Fig. 2.

Immune effector mechanism of anti–ErbB-2 mAb therapy. (A) H2N100 tumor cells (5 × 10⁵ cells) were injected s.c. into WT and gene-targeted perforin-deficient BALB/c mice, and treated with 100 μg anti–ErbB-2 mAb (clone 7.16.4) or control Ig (clone MAC4) injected i.p. on days 12, 16, 19, and 23 (perforin^−/− + 7.16.4 vs. WT + 7.16.4, P = 1.0).

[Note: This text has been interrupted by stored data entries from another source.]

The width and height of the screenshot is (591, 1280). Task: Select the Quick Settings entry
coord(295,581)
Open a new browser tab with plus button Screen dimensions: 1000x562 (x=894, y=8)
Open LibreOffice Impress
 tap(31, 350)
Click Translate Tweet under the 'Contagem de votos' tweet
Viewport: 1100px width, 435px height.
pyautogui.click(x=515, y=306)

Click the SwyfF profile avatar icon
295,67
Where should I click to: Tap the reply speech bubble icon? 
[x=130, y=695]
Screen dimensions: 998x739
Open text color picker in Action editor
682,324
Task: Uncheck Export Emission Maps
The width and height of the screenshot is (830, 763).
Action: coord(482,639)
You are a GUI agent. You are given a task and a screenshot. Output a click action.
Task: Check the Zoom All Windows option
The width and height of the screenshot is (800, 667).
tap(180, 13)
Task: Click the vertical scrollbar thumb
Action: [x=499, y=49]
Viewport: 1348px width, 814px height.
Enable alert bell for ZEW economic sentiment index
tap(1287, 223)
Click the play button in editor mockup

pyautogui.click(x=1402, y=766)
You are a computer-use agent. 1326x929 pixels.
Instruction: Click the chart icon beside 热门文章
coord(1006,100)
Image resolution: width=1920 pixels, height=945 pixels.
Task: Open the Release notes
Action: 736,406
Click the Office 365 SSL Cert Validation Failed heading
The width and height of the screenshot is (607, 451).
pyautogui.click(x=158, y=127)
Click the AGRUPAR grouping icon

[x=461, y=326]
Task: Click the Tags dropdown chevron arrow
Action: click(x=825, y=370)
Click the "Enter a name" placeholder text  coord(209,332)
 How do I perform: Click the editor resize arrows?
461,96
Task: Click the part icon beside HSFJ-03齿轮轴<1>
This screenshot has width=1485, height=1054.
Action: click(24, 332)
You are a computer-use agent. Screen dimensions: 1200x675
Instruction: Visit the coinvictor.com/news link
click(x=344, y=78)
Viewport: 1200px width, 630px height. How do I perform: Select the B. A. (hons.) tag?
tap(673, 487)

In some groups, WT and perforin-deficient mice were also injected with neutralizing anti-FasL mAb (clone MLF1; P = 1.0 vs. cIg). (B) Same as A; mice were depleted of NK cells (#P = 0.0097 vs. 7.16.4 + cIg) or treated with neutralizing mAbs to TNF (clone TN3-19.12; P = 1.0), IFNAR1 (clone MAR1-5A3; *P = 0.0095 vs. 7.16.4 + cIg), or IFN-γ (clone H22; **P = 0.0095 vs. 7.16.4 + cIg; ***P = 0.031 vs. 7.16.4 + αIFN-γ). (C) Same as A, except that H2N100 tumors were established in BALB/c-MMTV-neu transgenic mice, and mice were injected with 7.16.4 or control Ig on days 8, 10, 12, 14, 16, 18, 20, and 22 (*P = 0.0317; **P = 0.0159; ***P = 0.0079 vs. 7.16.4 + cIg). (D) Same as A except that gene-targeted, MyD88-deficient mice were used (*P = 0.0112 vs. WT + 7.16.4). (E) Same as A; mice were treated with neutralizing mAbs against IL-1R (clone JAMA147; results of one of two representative experiments are shown). (F) Same as A; WT or gene-targeted IL-4–deficient, IL-13–deficient, or IFN-γ–deficient mice were used. WT mice were treated with neutralizing mAbs against IL-17Rα (clone M751; results of one of two representative experiments are shown). Data are mean ± SE of five mice per group. Statistical analyses were performed at the time points indicated in figure using the Mann–Whitney test. Depleting or neutralizing mAbs were injected i.p. on days 11, 12, 19, and 26.